**PETUNJUK LATIHAN:** Tuliskan kembali secara persis bagian dari teks tentang cita-cita, yakni seluruhnya mulai dari "Sejak kecil" sampai dengan "pikirnya kita dulu.".

**TEKS PILIHAN:**
.....
Mim
Dalam hidup, ada hal yang harus kita tuju. Ada goal yang harus kita capai. Biar hidup terus menerus meningkat dan berkembang pada arah kemajuan. Upgrade diri sendiri. Terus, kalau nggak ada yang ingin kita tuju, ngapain kita kita hidup? Makan, berka, tidur-makan, berak, tidur? Sebahagia itu? Penuh-penuh bumi aja!
Cita-cita
menjadi hal yang tergenggam di telapak tangan. Dengan beban dan tuntut di
pundak, otak harus memberi jalan keluar atas segala kerumit itu. Setiap orang;
siapapun, kapanpun, di manapun, dan bagimanapun, harus memiliki cita-cita
setinggi langit. Tinggi membumbung-bumbung. Menabrak atmosfer.
Sejak kecil
kita telah ngecaprak tentang harap impian dan cita-cita ketika sudah besar
nanti. Mau jadi dokter, jadi guru, jadi polisi, dan bla-bla-bla lainnya.
Pikiran masa kecil itu lepas aja pada siapapun yang mendengar. Seakan begitu
optimis. Mikirnya, keren aja waktu itu. Makin ke sini, makin gede, baru tau
rasanya. Realitas hidup dan injak-menginjak satu sama lain, menyadarkan kita
bahwa sebegitu ceplas-ceplos dan pendek pikirnya kita dulu.
.....
**INFORMASI SUMBER:**
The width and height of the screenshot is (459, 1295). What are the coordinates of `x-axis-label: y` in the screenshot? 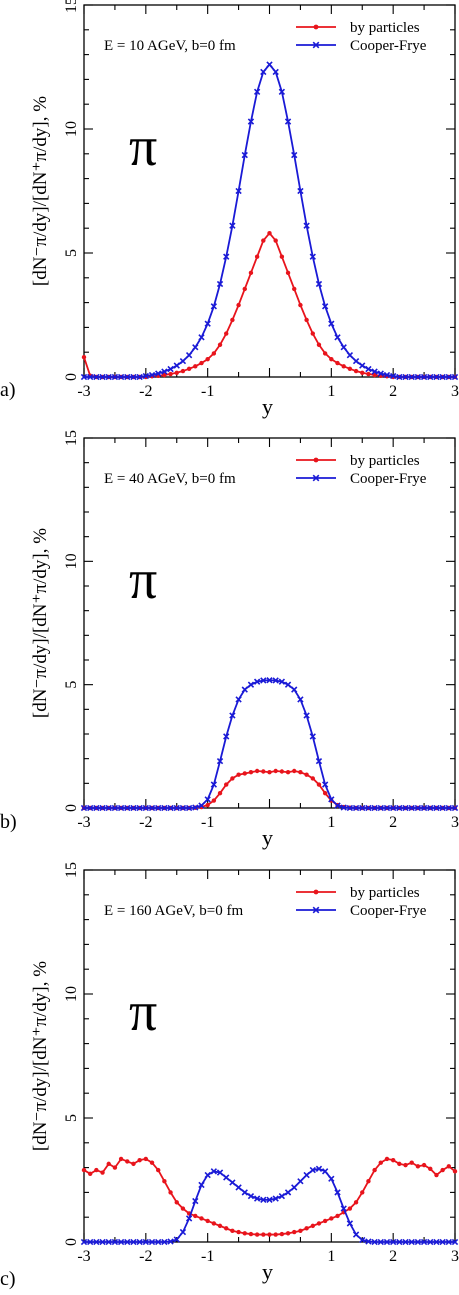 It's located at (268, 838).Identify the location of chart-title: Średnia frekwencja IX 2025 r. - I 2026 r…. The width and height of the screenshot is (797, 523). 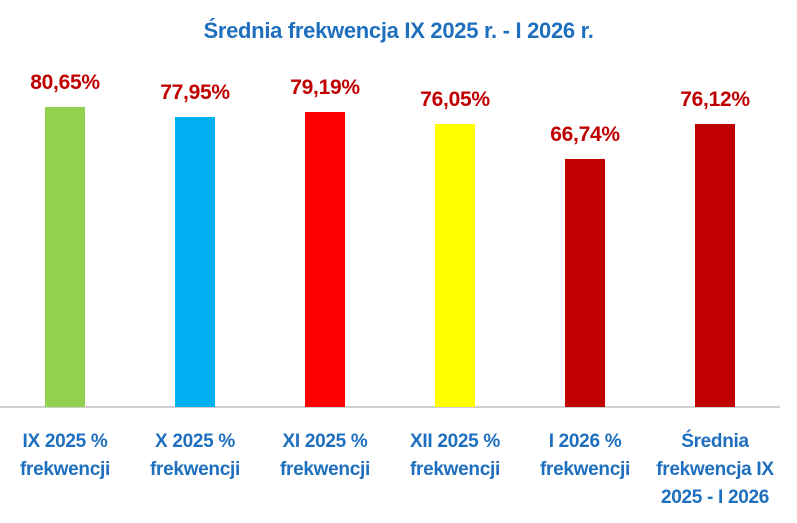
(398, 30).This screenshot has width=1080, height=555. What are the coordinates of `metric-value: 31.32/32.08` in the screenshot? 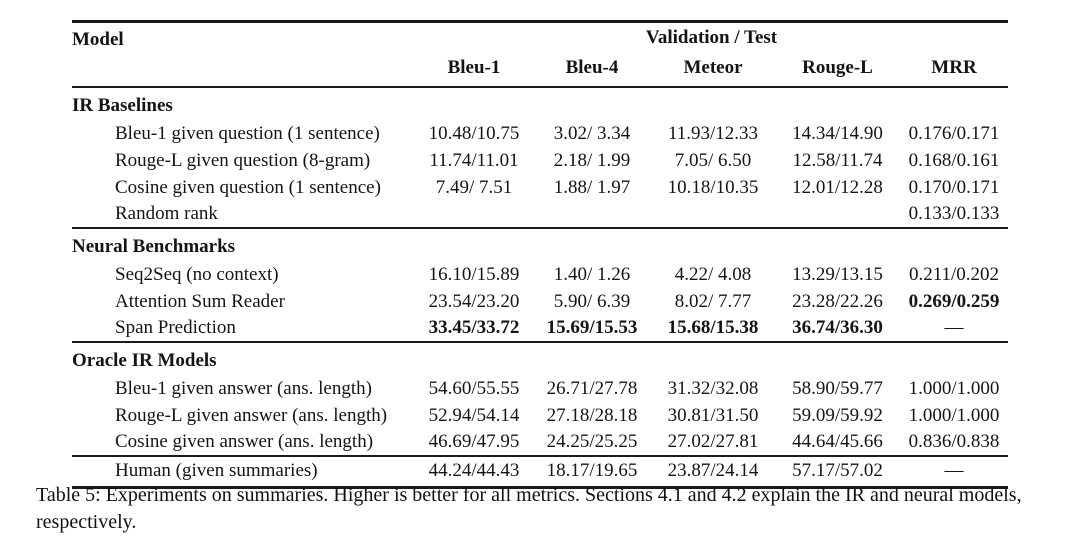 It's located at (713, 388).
.....
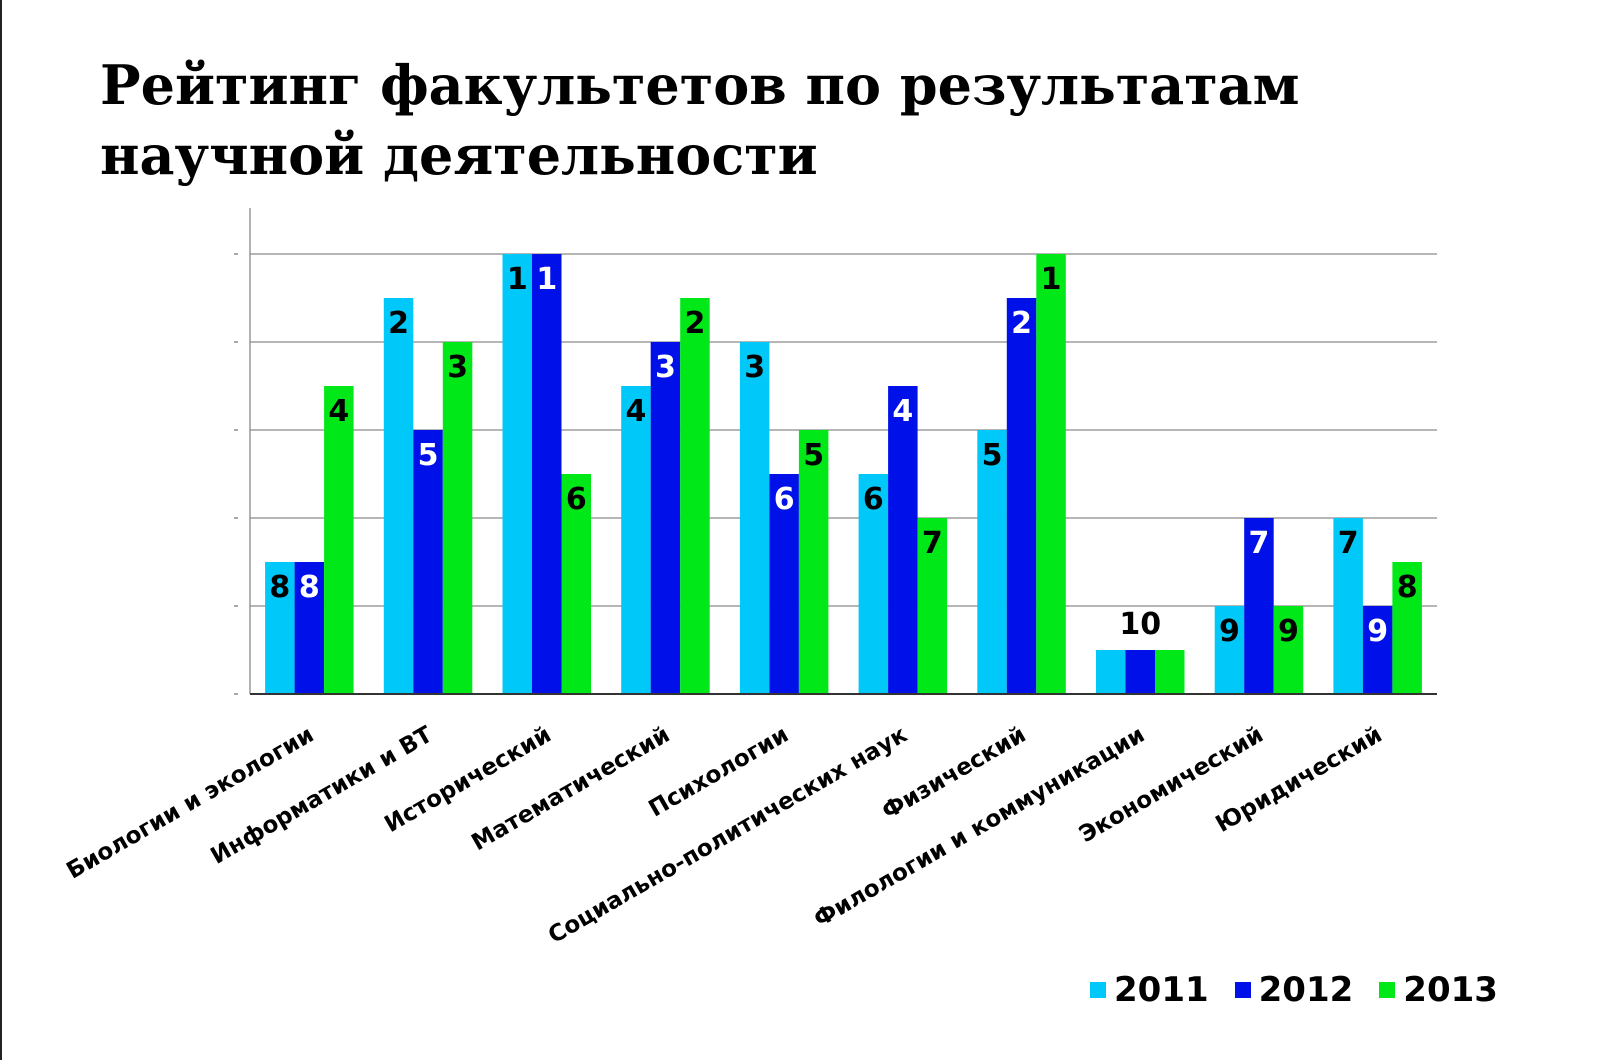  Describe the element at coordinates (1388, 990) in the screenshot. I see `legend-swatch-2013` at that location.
.....
**JAWABAN ANDA:**
Sejak kecil
kita telah ngecaprak tentang harap impian dan cita-cita ketika sudah besar
nanti. Mau jadi dokter, jadi guru, jadi polisi, dan bla-bla-bla lainnya.
Pikiran masa kecil itu lepas aja pada siapapun yang mendengar. Seakan begitu
optimis. Mikirnya, keren aja waktu itu. Makin ke sini, makin gede, baru tau
rasanya. Realitas hidup dan injak-menginjak satu sama lain, menyadarkan kita
bahwa sebegitu ceplas-ceplos dan pendek pikirnya kita dulu.